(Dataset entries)
● ● ● ●
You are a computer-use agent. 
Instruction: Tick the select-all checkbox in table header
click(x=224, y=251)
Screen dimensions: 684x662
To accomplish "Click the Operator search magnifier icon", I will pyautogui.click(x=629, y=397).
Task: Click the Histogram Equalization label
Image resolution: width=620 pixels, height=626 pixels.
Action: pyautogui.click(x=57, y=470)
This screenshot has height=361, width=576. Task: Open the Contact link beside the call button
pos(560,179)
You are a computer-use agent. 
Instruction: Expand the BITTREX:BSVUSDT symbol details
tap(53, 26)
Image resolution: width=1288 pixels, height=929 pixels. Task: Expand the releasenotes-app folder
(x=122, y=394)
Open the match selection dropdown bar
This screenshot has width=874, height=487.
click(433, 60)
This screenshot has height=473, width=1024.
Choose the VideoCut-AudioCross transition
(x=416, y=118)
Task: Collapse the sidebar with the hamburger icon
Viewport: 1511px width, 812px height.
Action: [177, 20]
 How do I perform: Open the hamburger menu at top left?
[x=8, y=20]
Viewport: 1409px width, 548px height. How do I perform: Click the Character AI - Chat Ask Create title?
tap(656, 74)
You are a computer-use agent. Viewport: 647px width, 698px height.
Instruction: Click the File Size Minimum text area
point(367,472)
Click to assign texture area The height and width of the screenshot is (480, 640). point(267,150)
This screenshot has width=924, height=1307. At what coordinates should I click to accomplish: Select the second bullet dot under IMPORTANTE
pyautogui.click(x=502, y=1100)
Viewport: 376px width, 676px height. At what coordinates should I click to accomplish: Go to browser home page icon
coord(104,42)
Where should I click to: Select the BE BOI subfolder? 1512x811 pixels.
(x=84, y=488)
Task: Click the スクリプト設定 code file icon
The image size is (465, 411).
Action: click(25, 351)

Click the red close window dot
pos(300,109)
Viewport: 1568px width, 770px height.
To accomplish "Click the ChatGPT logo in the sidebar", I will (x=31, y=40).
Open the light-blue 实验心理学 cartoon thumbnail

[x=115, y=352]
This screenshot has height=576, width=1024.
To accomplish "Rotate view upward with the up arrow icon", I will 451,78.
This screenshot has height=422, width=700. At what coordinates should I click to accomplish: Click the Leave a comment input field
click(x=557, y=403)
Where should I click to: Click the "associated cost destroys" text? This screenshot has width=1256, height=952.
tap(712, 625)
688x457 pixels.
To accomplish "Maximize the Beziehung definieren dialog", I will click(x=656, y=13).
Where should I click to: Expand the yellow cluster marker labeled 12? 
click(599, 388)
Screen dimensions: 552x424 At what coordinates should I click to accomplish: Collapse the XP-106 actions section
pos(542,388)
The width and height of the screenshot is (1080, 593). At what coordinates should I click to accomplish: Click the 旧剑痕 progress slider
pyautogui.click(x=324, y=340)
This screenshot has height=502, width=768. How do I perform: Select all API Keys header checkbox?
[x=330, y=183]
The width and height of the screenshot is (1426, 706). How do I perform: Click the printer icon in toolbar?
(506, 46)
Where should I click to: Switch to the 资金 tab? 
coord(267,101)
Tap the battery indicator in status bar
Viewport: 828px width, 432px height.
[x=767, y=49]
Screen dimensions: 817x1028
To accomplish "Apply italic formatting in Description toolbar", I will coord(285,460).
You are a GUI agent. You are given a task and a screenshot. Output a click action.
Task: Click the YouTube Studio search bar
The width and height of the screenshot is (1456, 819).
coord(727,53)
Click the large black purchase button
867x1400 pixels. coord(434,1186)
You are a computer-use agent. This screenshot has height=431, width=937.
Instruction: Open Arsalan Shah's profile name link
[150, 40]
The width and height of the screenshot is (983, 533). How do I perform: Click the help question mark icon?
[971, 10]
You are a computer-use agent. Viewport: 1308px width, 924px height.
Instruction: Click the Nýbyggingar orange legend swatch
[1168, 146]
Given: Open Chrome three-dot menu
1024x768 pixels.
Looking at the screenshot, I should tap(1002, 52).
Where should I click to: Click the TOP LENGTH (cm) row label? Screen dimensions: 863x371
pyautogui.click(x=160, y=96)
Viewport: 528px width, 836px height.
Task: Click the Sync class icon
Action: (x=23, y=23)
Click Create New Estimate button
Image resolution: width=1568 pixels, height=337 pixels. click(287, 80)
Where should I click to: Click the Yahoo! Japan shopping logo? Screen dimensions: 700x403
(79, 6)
● ● ● ●
Your task: Which lines of the records hold the string "with"? Copy each one.

Output below:
Task: Collapse the sidebar with the hamburger icon
To accomplish "Rotate view upward with the up arrow icon", I will 451,78.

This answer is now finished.